Ce dernier avait fait face à l’objection du Président de la Chambre des Députés Nabih Berri, pour des liens supposés avec Israël. Cependant, en dépit d’une enquête des services de renseignement libanais, aucun lien n’a été prouvé. Le Hezbollah, par ailleurs, a également appuyé la demande d’un audit des comptes de la Banque du Liban, prenant à contre-pieds son allié du mouvement Amal.

Une controverse avait éclaté, il y a 2 semaines, suite à la demande de la Présidence de la République que soit mené cette audit alors que le Ministre des Finances Ghazi Wazni s’y opposait alors, affirmant que ses soutiens politiques ne le permettaient pas.

Cet audit devrait révéler le chiffrage exact des pertes de la Banque du Liban et toute anomalie dans ses comptes mais également dans ses filiales, Banque Intra, Middle East Airlines ou encore Casino du Liban. Cet audit pourrait ainsi exposer de nombreux détournements de fonds et les personnes impliquées dans ces détournements. Certaines sources indiquent par exemple que des anciens premiers ministres et anciens ministres ont pu bénéficier de prêts à taux réduits pour l’achat de biens immobiliers normalement attribués aux personnes vulnérables.

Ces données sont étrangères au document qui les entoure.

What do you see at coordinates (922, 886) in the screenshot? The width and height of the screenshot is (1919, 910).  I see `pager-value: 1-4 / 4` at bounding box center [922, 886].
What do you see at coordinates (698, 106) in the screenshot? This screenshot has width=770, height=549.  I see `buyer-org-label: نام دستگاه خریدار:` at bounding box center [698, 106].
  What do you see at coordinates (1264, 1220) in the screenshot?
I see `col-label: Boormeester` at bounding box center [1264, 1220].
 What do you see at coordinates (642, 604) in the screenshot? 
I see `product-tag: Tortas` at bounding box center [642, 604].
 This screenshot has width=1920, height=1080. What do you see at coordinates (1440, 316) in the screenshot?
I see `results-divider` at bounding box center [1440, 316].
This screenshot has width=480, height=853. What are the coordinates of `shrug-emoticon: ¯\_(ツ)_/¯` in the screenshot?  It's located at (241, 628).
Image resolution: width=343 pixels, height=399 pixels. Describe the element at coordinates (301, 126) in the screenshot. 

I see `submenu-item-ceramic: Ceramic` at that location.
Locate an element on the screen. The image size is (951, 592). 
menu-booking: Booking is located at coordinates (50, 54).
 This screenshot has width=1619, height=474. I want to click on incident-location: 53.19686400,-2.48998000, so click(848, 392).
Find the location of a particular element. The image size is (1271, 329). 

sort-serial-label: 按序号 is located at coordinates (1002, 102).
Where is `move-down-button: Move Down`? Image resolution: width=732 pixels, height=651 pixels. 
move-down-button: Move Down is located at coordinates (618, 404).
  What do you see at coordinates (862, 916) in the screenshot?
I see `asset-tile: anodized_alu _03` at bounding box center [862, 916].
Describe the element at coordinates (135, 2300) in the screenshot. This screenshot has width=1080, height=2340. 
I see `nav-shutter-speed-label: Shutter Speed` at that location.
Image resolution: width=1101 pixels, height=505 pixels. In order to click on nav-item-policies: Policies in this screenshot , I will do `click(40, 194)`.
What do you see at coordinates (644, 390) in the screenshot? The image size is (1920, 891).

Aussi, les opérations d’ingénierie financière de la Banque du Liban qui étaient montrées du doigt lors des visites semestrielles du FMI et ardemment défendues par le gouverneur de la Banque du Liban Riad Salamé pourraient être rééxaminées. Certaines sources indiquent que ces opérations ont permis aux banques libanaises de gonfler leurs profits respectifs et de verser d’importants dividendes à des actionnaires parmi lesquels figurent 43% de personnes impliquées politiquement, cela au lieu de stimuler l’économie réelle.

Cet audit constitue également une demande du Fonds Monétaire International face aux différences de chiffrages des pertes du secteur financier entre gouvernement et parlement, la Banque du Liban ou encore l’association des Banques du Liban refusant toute notion de perte financière.

Par ailleurs, le gouvernement a également accrédité les cabinets KPMG et Oliver Wayman pour effectuer un audit moins spécifique des comptes de la Banque Centrale.

Par ailleurs, le gouvernement devrait également aborder le programme de réformes économiques.